» Extracted records
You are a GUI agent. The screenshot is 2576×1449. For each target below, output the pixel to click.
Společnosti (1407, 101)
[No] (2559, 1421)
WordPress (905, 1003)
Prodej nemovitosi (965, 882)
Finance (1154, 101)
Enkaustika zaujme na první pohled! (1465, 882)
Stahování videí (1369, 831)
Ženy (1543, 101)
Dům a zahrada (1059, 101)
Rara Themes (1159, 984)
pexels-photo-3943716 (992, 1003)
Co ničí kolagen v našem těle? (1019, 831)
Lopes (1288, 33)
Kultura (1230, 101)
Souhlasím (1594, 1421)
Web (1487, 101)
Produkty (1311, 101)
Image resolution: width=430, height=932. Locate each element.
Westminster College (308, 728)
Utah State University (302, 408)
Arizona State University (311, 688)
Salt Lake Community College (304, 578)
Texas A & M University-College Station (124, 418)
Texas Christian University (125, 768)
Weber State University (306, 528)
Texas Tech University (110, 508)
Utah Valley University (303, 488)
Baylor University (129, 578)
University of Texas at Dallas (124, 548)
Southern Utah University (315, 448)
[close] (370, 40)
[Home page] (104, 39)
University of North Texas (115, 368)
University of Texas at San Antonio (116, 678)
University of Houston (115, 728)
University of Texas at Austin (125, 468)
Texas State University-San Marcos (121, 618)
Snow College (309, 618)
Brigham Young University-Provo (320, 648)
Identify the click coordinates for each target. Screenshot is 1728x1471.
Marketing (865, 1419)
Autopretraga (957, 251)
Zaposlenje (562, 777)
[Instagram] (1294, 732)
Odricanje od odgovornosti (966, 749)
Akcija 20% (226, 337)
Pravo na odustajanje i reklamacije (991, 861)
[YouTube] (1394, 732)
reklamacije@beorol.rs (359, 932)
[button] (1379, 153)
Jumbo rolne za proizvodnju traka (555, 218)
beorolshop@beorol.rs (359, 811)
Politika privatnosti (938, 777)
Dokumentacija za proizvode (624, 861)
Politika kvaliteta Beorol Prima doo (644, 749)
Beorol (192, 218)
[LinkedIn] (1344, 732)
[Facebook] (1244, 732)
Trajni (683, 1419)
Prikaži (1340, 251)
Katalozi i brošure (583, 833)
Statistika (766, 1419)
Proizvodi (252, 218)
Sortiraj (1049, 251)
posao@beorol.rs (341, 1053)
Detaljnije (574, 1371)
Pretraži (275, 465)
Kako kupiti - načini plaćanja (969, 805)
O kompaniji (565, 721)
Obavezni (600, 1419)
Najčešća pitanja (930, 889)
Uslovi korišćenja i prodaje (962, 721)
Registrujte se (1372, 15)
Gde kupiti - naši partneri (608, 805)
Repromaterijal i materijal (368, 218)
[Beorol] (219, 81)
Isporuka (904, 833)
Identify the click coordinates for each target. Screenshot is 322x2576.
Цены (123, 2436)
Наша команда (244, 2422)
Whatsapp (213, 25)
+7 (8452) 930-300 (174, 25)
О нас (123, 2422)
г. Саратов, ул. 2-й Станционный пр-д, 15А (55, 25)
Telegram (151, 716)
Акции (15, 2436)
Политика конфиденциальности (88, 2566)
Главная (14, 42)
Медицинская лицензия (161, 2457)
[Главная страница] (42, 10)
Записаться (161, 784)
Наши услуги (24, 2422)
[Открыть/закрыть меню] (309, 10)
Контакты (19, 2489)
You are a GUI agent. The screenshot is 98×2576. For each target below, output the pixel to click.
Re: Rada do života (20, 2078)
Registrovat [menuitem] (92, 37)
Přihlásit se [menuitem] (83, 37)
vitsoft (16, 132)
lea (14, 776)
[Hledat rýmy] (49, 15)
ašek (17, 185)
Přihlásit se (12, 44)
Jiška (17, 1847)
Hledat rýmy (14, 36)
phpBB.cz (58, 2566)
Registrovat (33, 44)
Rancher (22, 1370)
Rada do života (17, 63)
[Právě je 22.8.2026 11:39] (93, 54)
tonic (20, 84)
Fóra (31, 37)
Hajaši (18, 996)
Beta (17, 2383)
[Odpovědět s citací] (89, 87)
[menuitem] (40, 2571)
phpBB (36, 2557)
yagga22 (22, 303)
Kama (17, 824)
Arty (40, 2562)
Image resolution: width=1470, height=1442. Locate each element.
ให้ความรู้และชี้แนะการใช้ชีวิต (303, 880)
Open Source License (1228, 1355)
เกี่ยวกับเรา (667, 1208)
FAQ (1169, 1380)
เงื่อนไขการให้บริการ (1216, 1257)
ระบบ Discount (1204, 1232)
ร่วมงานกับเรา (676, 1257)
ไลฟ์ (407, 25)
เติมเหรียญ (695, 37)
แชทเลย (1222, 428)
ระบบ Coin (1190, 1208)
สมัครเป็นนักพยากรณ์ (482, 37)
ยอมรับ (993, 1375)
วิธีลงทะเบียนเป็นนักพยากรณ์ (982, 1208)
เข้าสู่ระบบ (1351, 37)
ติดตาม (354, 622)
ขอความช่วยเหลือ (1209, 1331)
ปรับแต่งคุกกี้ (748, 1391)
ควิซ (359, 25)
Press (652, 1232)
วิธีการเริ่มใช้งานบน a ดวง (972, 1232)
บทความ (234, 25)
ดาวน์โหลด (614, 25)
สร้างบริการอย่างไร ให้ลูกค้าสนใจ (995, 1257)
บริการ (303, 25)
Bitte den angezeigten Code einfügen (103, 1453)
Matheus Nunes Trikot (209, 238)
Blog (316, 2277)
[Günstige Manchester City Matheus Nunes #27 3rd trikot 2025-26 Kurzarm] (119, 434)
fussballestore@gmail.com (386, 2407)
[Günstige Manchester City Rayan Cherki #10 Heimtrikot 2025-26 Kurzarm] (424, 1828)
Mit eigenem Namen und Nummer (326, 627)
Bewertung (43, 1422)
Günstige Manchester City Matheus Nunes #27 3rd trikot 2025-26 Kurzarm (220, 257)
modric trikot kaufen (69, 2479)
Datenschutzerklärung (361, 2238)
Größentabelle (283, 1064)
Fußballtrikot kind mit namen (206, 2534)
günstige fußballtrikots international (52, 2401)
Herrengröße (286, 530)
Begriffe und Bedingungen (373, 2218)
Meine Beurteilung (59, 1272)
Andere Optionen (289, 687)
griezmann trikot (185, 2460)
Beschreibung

» Work task
Generate an exact reproduction of all entries.

» Answer to this task
You are a GUI agent. The screenshot is 2576×1449. For each target below, output the pixel to click.
Společnosti (1407, 101)
[No] (2559, 1421)
WordPress (905, 1003)
Prodej nemovitosi (965, 882)
Finance (1154, 101)
Enkaustika zaujme na první pohled! (1465, 882)
Stahování videí (1369, 831)
Ženy (1543, 101)
Dům a zahrada (1059, 101)
Rara Themes (1159, 984)
pexels-photo-3943716 (992, 1003)
Co ničí kolagen v našem těle? (1019, 831)
Lopes (1288, 33)
Kultura (1230, 101)
Souhlasím (1594, 1421)
Web (1487, 101)
Produkty (1311, 101)
Image resolution: width=430, height=932. Locate each element.
Westminster College (308, 728)
Utah State University (302, 408)
Arizona State University (311, 688)
Salt Lake Community College (304, 578)
Texas A & M University-College Station (124, 418)
Texas Christian University (125, 768)
Weber State University (306, 528)
Texas Tech University (110, 508)
Utah Valley University (303, 488)
Baylor University (129, 578)
University of Texas at Dallas (124, 548)
Southern Utah University (315, 448)
[close] (370, 40)
[Home page] (104, 39)
University of North Texas (115, 368)
University of Texas at San Antonio (116, 678)
University of Houston (115, 728)
University of Texas at Austin (125, 468)
Texas State University-San Marcos (121, 618)
Snow College (309, 618)
Brigham Young University-Provo (320, 648)
Identify the click coordinates for each target. Screenshot is 1728x1471.
Marketing (865, 1419)
Autopretraga (957, 251)
Zaposlenje (562, 777)
[Instagram] (1294, 732)
Odricanje od odgovornosti (966, 749)
Akcija 20% (226, 337)
Pravo na odustajanje i reklamacije (991, 861)
[YouTube] (1394, 732)
reklamacije@beorol.rs (359, 932)
[button] (1379, 153)
Jumbo rolne za proizvodnju traka (555, 218)
beorolshop@beorol.rs (359, 811)
Politika privatnosti (938, 777)
Dokumentacija za proizvode (624, 861)
Politika kvaliteta Beorol Prima doo (644, 749)
Beorol (192, 218)
[LinkedIn] (1344, 732)
[Facebook] (1244, 732)
Trajni (683, 1419)
Prikaži (1340, 251)
Katalozi i brošure (583, 833)
Statistika (766, 1419)
Proizvodi (252, 218)
Sortiraj (1049, 251)
posao@beorol.rs (341, 1053)
Detaljnije (574, 1371)
Pretraži (275, 465)
Kako kupiti - načini plaćanja (969, 805)
O kompaniji (565, 721)
Obavezni (600, 1419)
Najčešća pitanja (930, 889)
Uslovi korišćenja i prodaje (962, 721)
Registrujte se (1372, 15)
Gde kupiti - naši partneri (608, 805)
Repromaterijal i materijal (368, 218)
[Beorol] (219, 81)
Isporuka (904, 833)
Identify the click coordinates for each target. Screenshot is 322x2576.
Цены (123, 2436)
Наша команда (244, 2422)
Whatsapp (213, 25)
+7 (8452) 930-300 (174, 25)
О нас (123, 2422)
г. Саратов, ул. 2-й Станционный пр-д, 15А (55, 25)
Telegram (151, 716)
Акции (15, 2436)
Политика конфиденциальности (88, 2566)
Главная (14, 42)
Медицинская лицензия (161, 2457)
[Главная страница] (42, 10)
Записаться (161, 784)
Наши услуги (24, 2422)
[Открыть/закрыть меню] (309, 10)
Контакты (19, 2489)
You are a GUI agent. The screenshot is 98×2576. For each target below, output the pixel to click.
Re: Rada do života (20, 2078)
Registrovat [menuitem] (92, 37)
Přihlásit se [menuitem] (83, 37)
vitsoft (16, 132)
lea (14, 776)
[Hledat rýmy] (49, 15)
ašek (17, 185)
Přihlásit se (12, 44)
Jiška (17, 1847)
Hledat rýmy (14, 36)
phpBB.cz (58, 2566)
Registrovat (33, 44)
Rancher (22, 1370)
Rada do života (17, 63)
[Právě je 22.8.2026 11:39] (93, 54)
tonic (20, 84)
Fóra (31, 37)
Hajaši (18, 996)
Beta (17, 2383)
[Odpovědět s citací] (89, 87)
[menuitem] (40, 2571)
phpBB (36, 2557)
yagga22 (22, 303)
Kama (17, 824)
Arty (40, 2562)
Image resolution: width=1470, height=1442. Locate each element.
ให้ความรู้และชี้แนะการใช้ชีวิต (303, 880)
Open Source License (1228, 1355)
เกี่ยวกับเรา (667, 1208)
FAQ (1169, 1380)
เงื่อนไขการให้บริการ (1216, 1257)
ระบบ Discount (1204, 1232)
ร่วมงานกับเรา (676, 1257)
ไลฟ์ (407, 25)
เติมเหรียญ (695, 37)
แชทเลย (1222, 428)
ระบบ Coin (1190, 1208)
สมัครเป็นนักพยากรณ์ (482, 37)
ยอมรับ (993, 1375)
วิธีลงทะเบียนเป็นนักพยากรณ์ (982, 1208)
เข้าสู่ระบบ (1351, 37)
ติดตาม (354, 622)
ขอความช่วยเหลือ (1209, 1331)
ปรับแต่งคุกกี้ (748, 1391)
ควิซ (359, 25)
Press (652, 1232)
วิธีการเริ่มใช้งานบน a ดวง (972, 1232)
บทความ (234, 25)
ดาวน์โหลด (614, 25)
สร้างบริการอย่างไร ให้ลูกค้าสนใจ (995, 1257)
บริการ (303, 25)
Bitte den angezeigten Code einfügen (103, 1453)
Matheus Nunes Trikot (209, 238)
Blog (316, 2277)
[Günstige Manchester City Matheus Nunes #27 3rd trikot 2025-26 Kurzarm] (119, 434)
fussballestore@gmail.com (386, 2407)
[Günstige Manchester City Rayan Cherki #10 Heimtrikot 2025-26 Kurzarm] (424, 1828)
Mit eigenem Namen und Nummer (326, 627)
Bewertung (43, 1422)
Günstige Manchester City Matheus Nunes #27 3rd trikot 2025-26 Kurzarm (220, 257)
modric trikot kaufen (69, 2479)
Datenschutzerklärung (361, 2238)
Größentabelle (283, 1064)
Fußballtrikot kind mit namen (206, 2534)
günstige fußballtrikots international (52, 2401)
Herrengröße (286, 530)
Begriffe und Bedingungen (373, 2218)
Meine Beurteilung (59, 1272)
Andere Optionen (289, 687)
griezmann trikot (185, 2460)
Beschreibung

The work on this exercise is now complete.